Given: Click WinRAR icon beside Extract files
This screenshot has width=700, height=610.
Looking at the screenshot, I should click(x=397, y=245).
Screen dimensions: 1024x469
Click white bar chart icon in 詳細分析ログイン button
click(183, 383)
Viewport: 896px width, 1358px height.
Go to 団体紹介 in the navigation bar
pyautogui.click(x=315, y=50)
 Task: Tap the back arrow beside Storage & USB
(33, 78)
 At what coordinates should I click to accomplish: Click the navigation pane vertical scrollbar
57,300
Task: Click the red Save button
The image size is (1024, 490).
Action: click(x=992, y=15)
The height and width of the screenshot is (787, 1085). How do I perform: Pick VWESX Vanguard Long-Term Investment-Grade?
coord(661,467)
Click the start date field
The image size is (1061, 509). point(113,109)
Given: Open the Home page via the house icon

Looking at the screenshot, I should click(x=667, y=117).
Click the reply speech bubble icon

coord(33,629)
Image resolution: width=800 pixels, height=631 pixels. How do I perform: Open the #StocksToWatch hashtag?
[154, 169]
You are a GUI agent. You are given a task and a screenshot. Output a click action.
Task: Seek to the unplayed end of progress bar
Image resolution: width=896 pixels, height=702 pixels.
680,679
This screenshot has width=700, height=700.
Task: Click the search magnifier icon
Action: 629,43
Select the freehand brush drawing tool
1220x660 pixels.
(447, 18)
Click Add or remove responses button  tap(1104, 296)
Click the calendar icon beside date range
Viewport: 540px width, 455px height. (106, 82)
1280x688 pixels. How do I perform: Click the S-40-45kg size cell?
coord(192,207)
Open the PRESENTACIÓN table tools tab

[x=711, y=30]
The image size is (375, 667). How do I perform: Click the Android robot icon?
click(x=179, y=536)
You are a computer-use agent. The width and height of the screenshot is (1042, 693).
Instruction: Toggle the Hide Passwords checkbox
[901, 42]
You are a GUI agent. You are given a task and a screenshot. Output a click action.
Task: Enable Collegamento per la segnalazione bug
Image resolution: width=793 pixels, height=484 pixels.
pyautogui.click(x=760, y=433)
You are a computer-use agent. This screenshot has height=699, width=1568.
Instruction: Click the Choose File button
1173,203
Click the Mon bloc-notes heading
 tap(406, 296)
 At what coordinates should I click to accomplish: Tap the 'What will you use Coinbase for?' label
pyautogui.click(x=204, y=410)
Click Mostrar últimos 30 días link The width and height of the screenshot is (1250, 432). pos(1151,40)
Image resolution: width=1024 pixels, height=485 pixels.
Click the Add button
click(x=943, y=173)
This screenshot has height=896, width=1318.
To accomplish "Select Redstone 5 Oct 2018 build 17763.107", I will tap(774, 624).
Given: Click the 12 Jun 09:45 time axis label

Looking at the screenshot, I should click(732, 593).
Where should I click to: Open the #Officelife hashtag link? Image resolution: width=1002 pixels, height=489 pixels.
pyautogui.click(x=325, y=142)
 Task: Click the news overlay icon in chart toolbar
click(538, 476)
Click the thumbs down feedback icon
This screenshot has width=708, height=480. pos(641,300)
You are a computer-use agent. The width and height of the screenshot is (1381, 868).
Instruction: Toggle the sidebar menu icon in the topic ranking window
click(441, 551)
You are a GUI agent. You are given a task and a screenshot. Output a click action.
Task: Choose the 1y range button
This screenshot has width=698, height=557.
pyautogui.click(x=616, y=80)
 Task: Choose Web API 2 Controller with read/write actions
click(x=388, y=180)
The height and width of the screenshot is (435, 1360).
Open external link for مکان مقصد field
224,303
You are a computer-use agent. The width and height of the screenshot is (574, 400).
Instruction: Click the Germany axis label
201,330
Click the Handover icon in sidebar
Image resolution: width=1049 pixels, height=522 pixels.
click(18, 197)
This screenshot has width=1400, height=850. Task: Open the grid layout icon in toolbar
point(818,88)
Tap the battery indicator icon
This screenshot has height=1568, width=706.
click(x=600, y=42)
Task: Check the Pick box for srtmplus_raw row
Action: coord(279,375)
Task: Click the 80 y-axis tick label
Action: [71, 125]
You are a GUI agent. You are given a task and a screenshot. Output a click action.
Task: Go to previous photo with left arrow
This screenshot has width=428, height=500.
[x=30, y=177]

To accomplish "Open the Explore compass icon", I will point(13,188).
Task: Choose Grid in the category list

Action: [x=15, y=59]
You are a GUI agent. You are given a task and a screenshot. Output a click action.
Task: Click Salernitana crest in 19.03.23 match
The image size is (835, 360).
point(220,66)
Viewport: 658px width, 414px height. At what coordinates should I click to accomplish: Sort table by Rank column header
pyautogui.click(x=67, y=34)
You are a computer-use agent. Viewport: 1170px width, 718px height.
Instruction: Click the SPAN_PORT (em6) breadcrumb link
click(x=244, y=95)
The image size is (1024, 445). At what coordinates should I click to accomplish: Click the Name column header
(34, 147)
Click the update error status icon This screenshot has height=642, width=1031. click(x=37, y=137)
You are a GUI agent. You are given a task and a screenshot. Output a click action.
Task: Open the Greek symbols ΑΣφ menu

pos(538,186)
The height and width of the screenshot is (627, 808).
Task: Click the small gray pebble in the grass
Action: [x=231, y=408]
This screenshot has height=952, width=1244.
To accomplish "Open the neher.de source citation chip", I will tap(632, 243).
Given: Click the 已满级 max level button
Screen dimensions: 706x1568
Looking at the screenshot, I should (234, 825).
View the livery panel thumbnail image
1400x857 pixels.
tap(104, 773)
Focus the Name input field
+ + + +
> **EXERCISE GOAL**: Look through the listing, and copy each line that contains the word "Select".

> **RESULT OF THIS TASK**:
Select the freehand brush drawing tool
To accomplish "Select Redstone 5 Oct 2018 build 17763.107", I will tap(774, 624).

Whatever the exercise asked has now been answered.